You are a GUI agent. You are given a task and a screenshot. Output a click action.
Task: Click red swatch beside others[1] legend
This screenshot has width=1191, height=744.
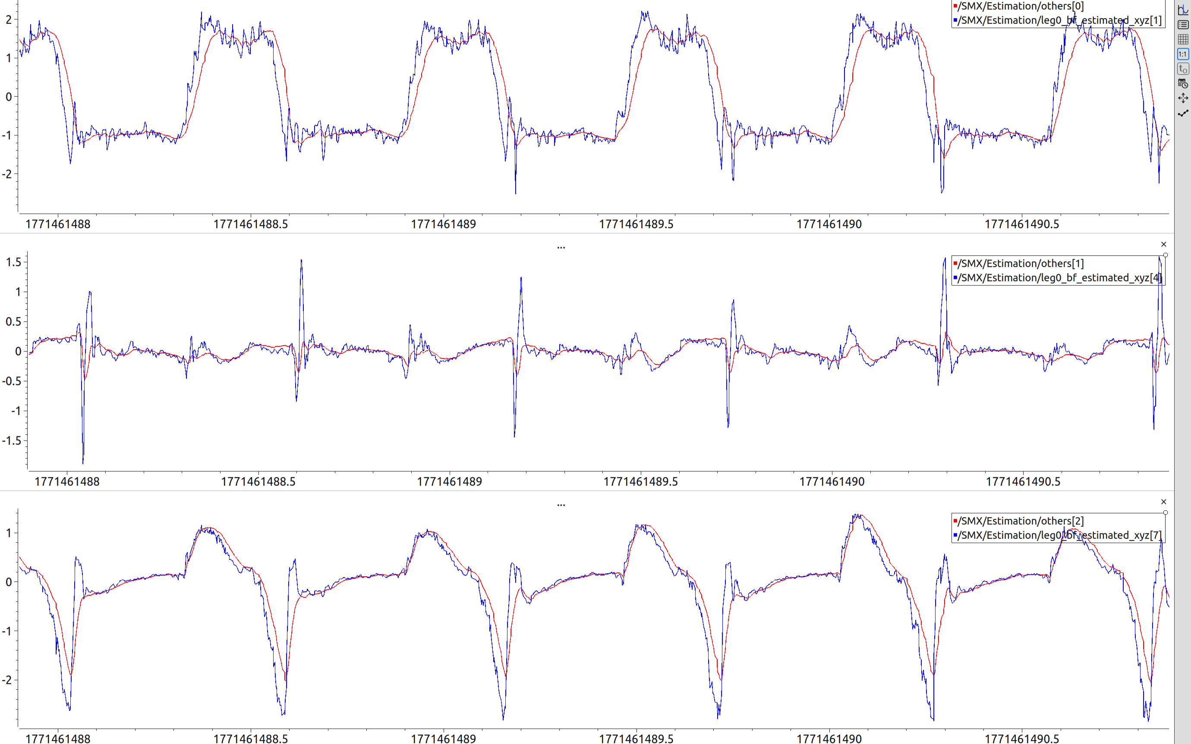click(955, 264)
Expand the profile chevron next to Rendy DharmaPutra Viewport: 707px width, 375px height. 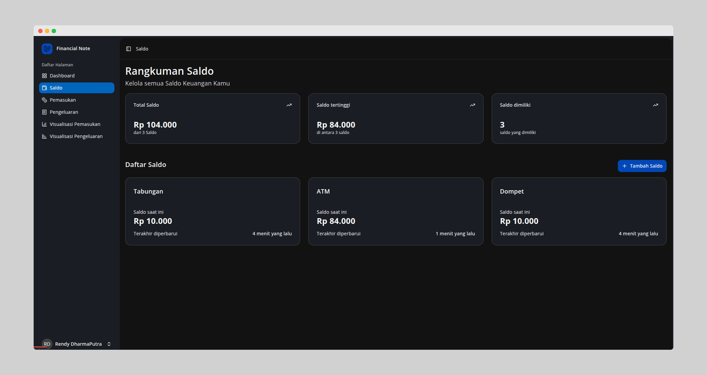coord(109,344)
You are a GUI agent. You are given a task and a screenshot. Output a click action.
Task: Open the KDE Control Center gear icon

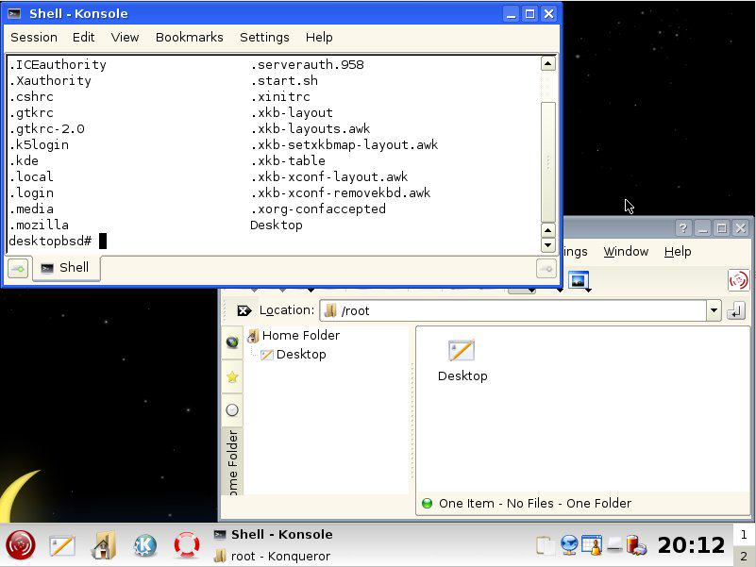click(145, 545)

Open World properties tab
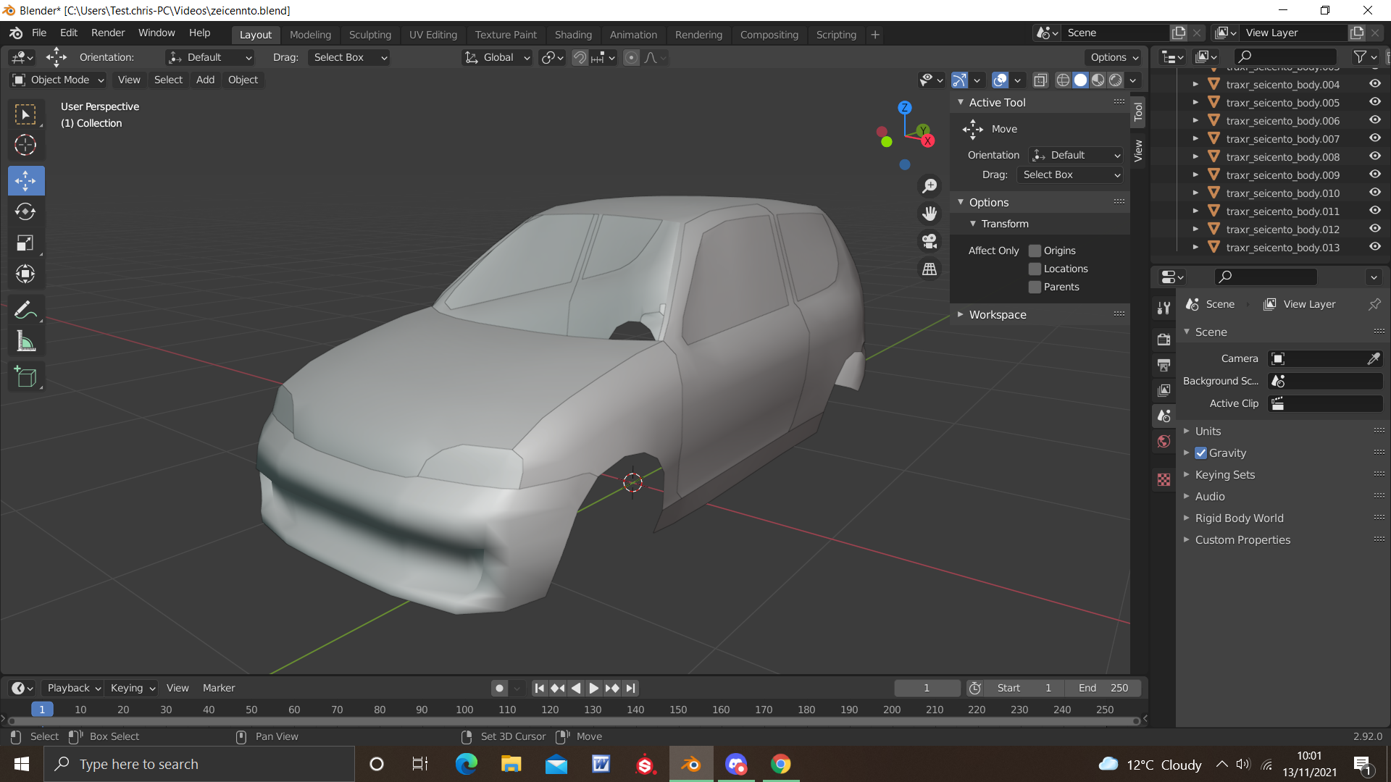pyautogui.click(x=1164, y=442)
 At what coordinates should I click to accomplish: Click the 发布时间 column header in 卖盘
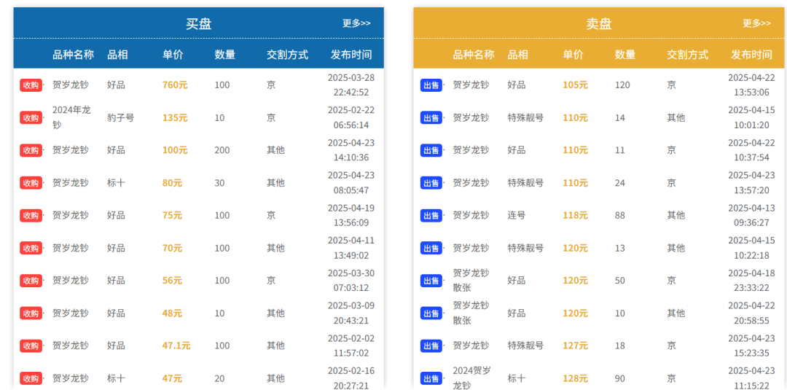(x=751, y=55)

- - -

* [WHAT THE TASK ASKS]:
Please print the lines from the one containing "Open World properties tab" through the end of the entries, word for word, leaving out the pictures.

* [EXERCISE SOLUTION]:
Open World properties tab
pyautogui.click(x=1164, y=442)
 At what coordinates should I click to accomplish: Click the 发布时间 column header in 卖盘
(x=751, y=55)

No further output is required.